→ Aim of the task: Copy the entries verbatim, starting at the first one and ending at the line that contains "tap(1016, 148)", with both included. Leave the pictures out of your answer.
——————
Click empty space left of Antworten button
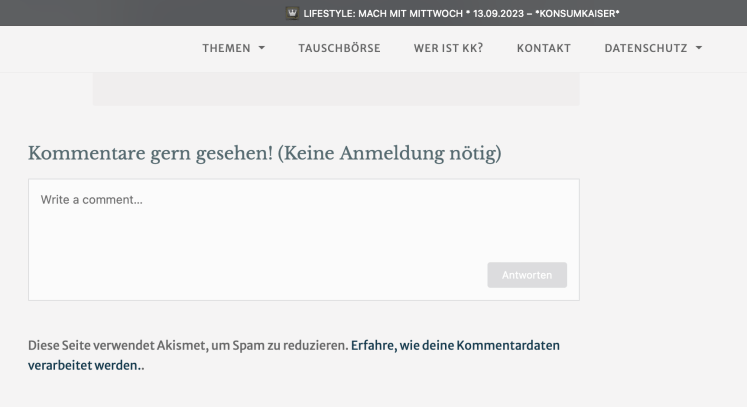The width and height of the screenshot is (747, 407). [300, 275]
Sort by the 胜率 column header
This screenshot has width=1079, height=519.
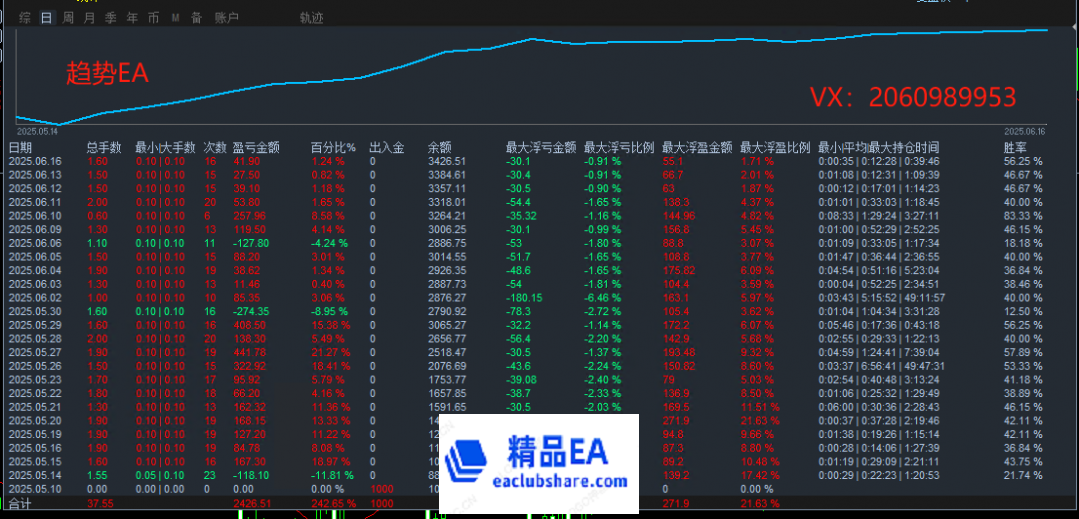tap(1016, 148)
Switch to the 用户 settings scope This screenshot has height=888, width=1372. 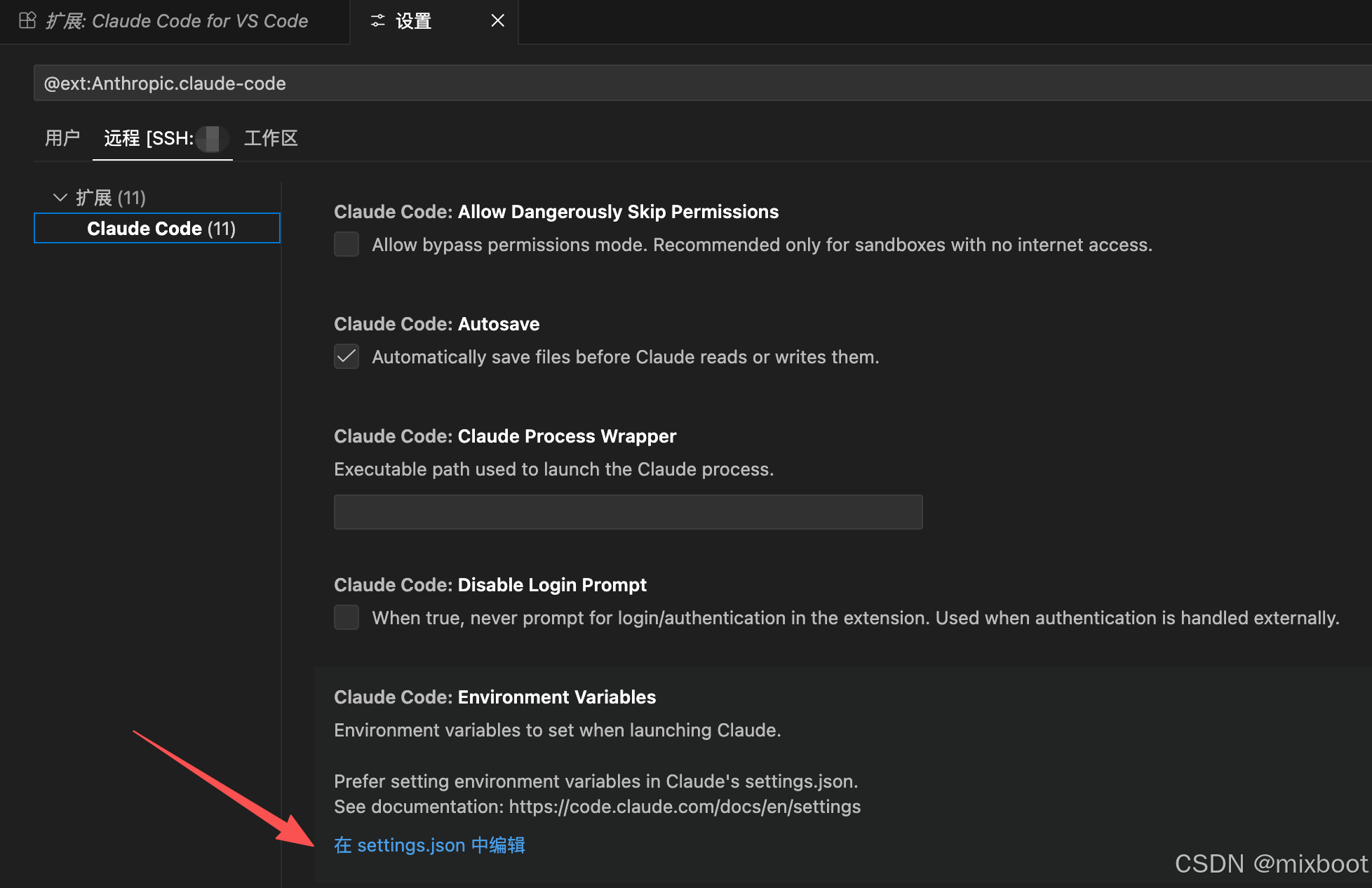[62, 138]
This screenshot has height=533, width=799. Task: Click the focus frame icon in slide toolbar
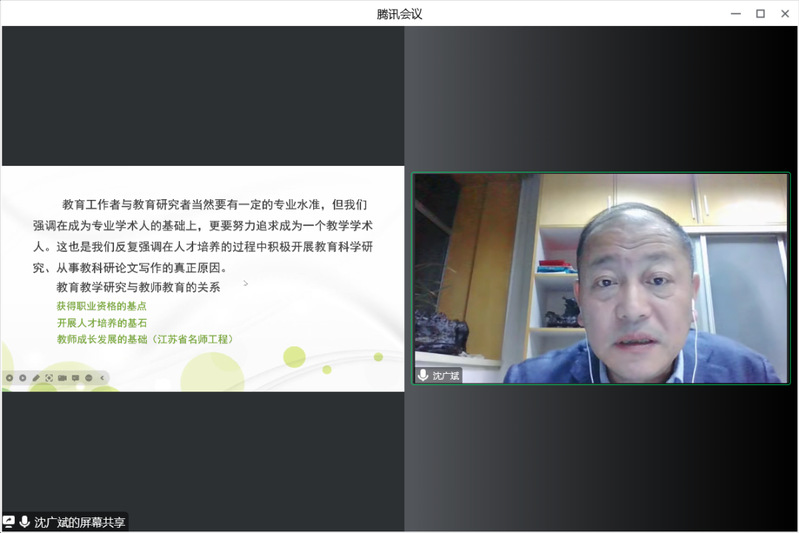pos(49,377)
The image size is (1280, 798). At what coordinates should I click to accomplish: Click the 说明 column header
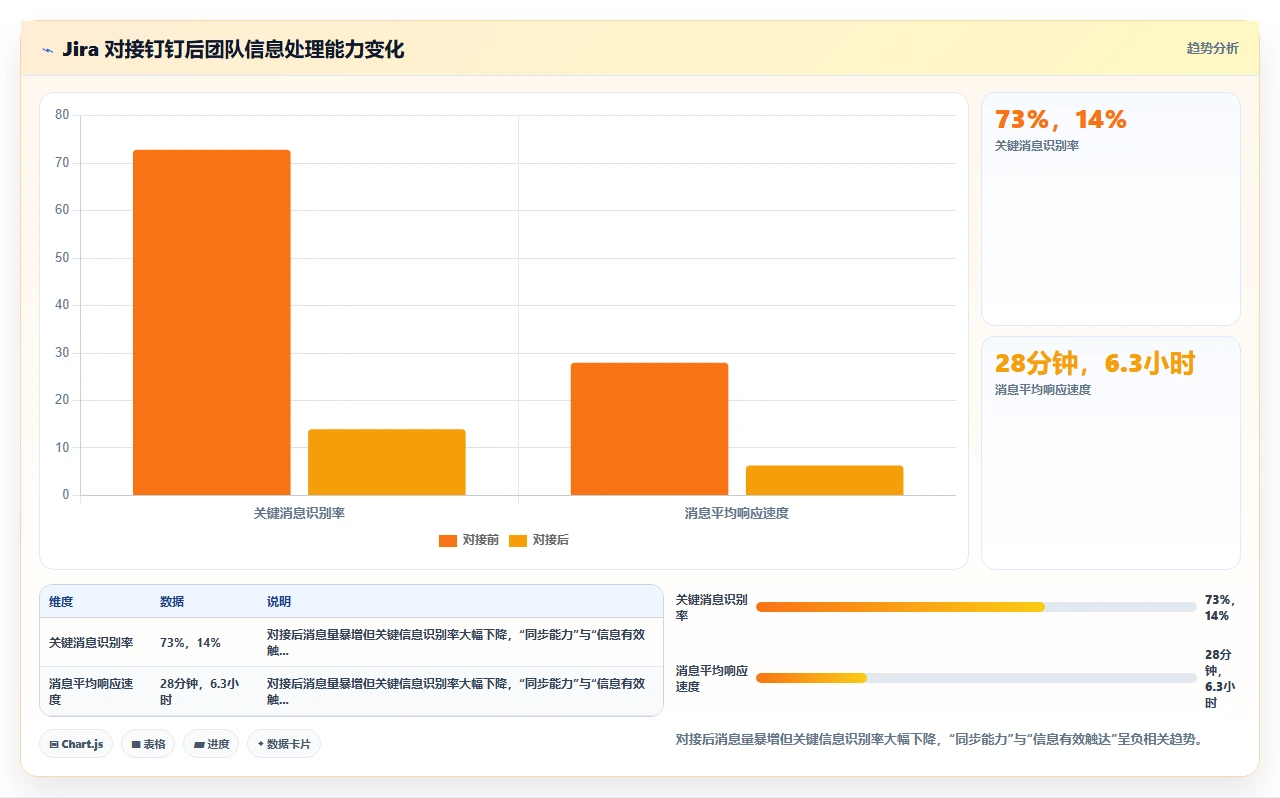coord(279,602)
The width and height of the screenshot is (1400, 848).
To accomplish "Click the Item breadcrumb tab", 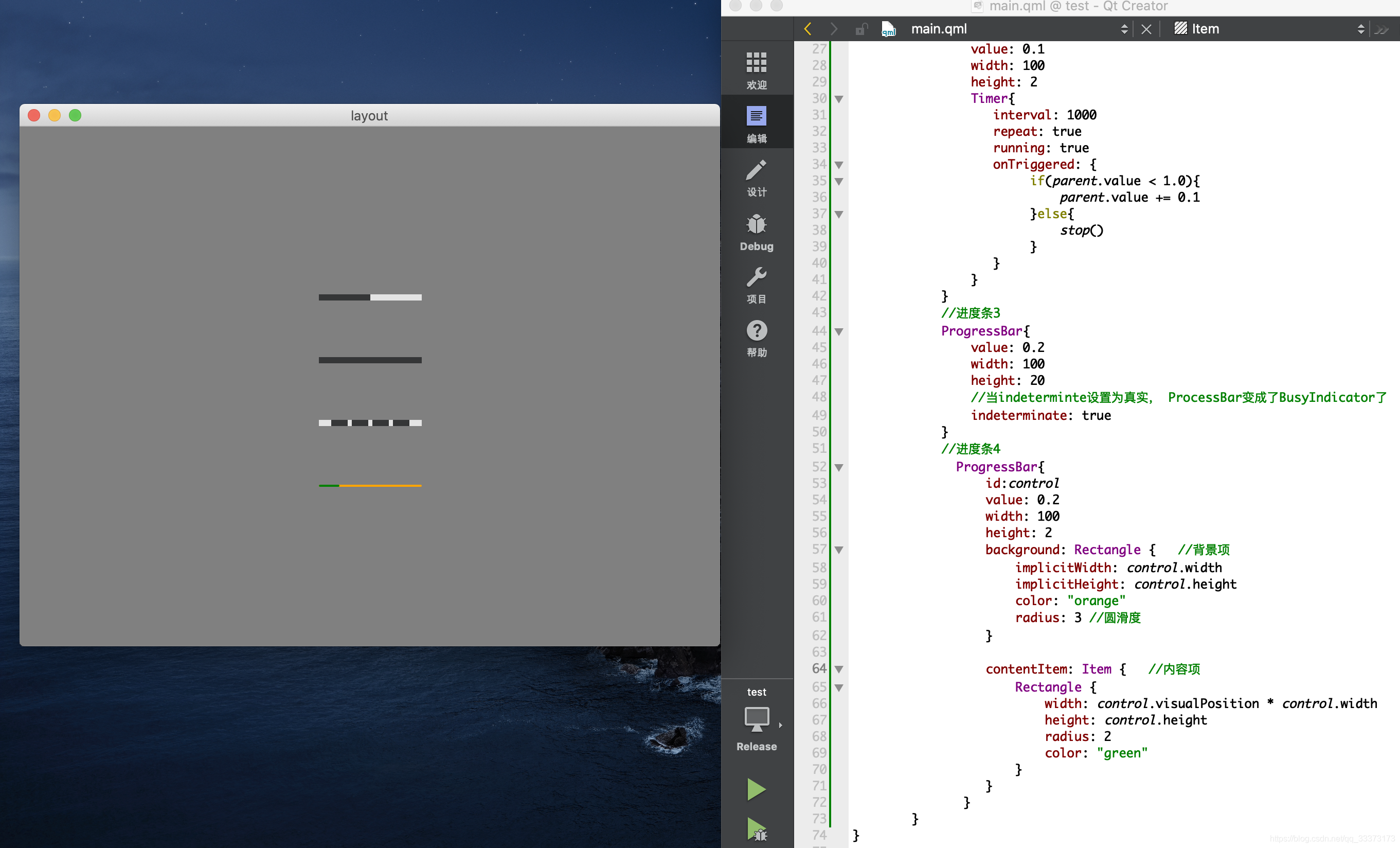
——————
→ Answer to the problem:
Click empty space left of Antworten button
The width and height of the screenshot is (747, 407). [300, 275]
Sort by the 胜率 column header
This screenshot has width=1079, height=519.
tap(1016, 148)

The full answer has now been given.